◆ WHAT TO PRODUCE
Rewrite the part of the passage below on New Year's Eve in Rio that opens with the words containing "17 Apr 2022" and closes with "thousand electric lights.", replacing "balcony" with "terrace".

--- BEGIN SOURCE EXCERPT ---

17 Apr 2022 4 minute read
“Fireworks @Rio Marina” by Gaetano Triscari is marked with CC BY-NC-SA 2.0.

Eluned Gramich

Santa Teresa, Rio de Janeiro, New Year’s Eve 2018

It was the first time we saw the New Year in together. We stood on a balcony overlooking the city and the favela Santa Marta below: a wild garden ran down into small white buildings, bare bricks, a thousand electric lights.

Rio’s outline bloomed with fireworks, and we watched the sparkling nets raining on the city. I remembered how in Welsh we say tân gwyllt, ‘wild fire’, for these marvels, and in Japan they say hanabi, ‘fire flowers’, and I was reminded of how beautiful fireworks can be, but also of their power to lift us out of the grooves of our ordinary experiences.

--- END SOURCE EXCERPT ---
--- BEGIN DATASET EXTRACT ---

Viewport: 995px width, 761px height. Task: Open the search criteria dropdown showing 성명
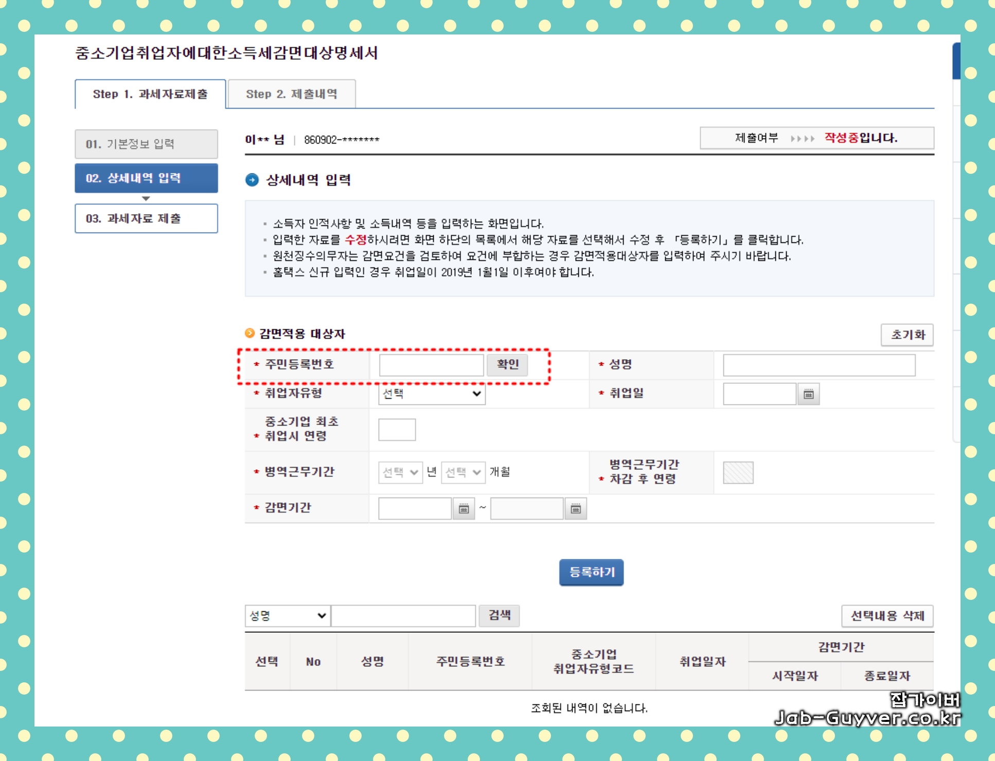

--- END DATASET EXTRACT ---

◆ SOLUTION TO THE PROBLEM
17 Apr 2022 4 minute read
“Fireworks @Rio Marina” by Gaetano Triscari is marked with CC BY-NC-SA 2.0.

Eluned Gramich

Santa Teresa, Rio de Janeiro, New Year’s Eve 2018

It was the first time we saw the New Year in together. We stood on a terrace overlooking the city and the favela Santa Marta below: a wild garden ran down into small white buildings, bare bricks, a thousand electric lights.